Problem requirements: Lines from the one containing "Task: Click on the 'No infections found' line" to the end of the records, both ends included and exactly as written, are the whole answer, and no pictures go in it.

Source data
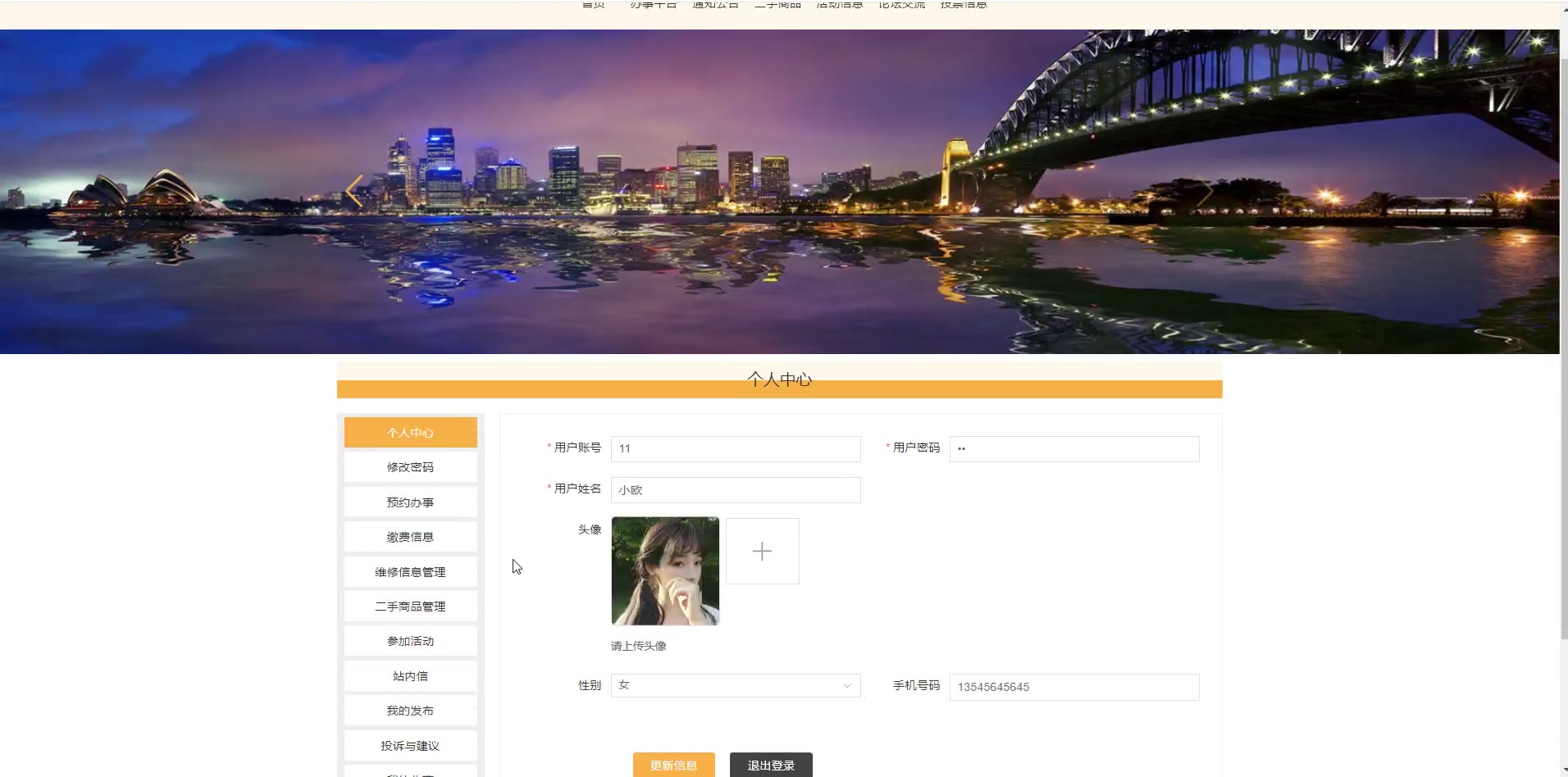Viewport: 1568px width, 777px height.
Task: Click 参加活动 in the sidebar
Action: (410, 641)
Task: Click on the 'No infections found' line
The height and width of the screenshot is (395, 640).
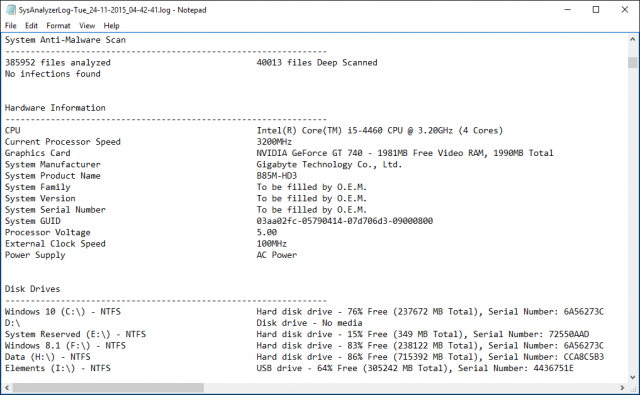Action: [53, 74]
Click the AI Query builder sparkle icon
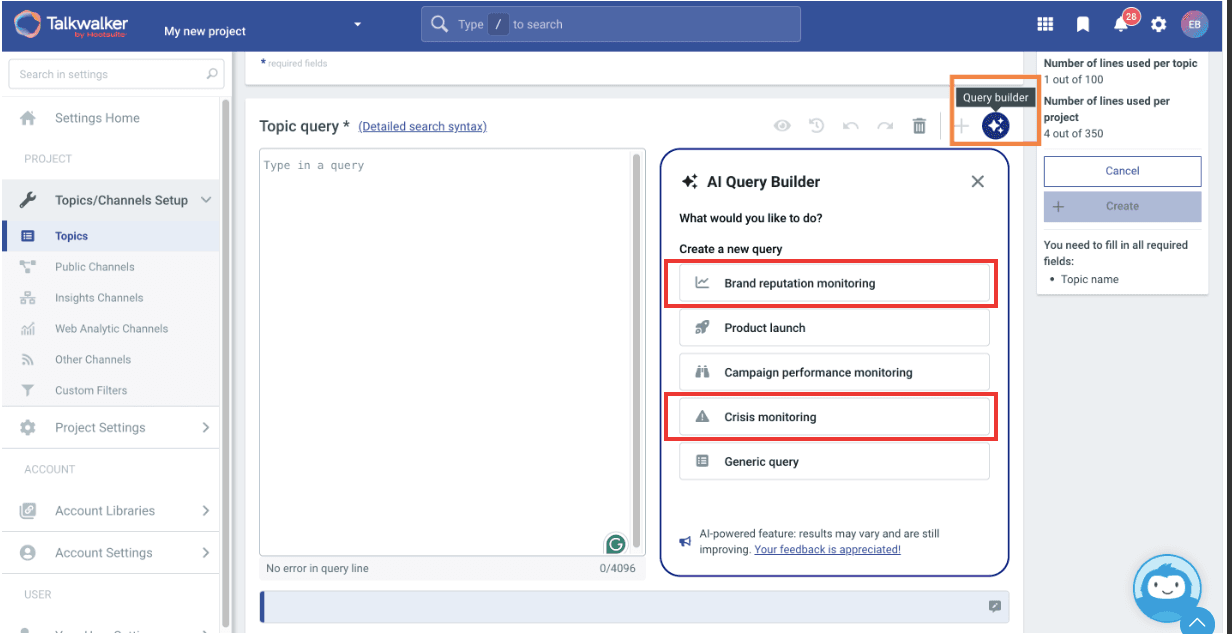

Task solution:
Task: Click on the 'No infections found' line
The height and width of the screenshot is (395, 640).
Action: [53, 74]
Click the AI Query builder sparkle icon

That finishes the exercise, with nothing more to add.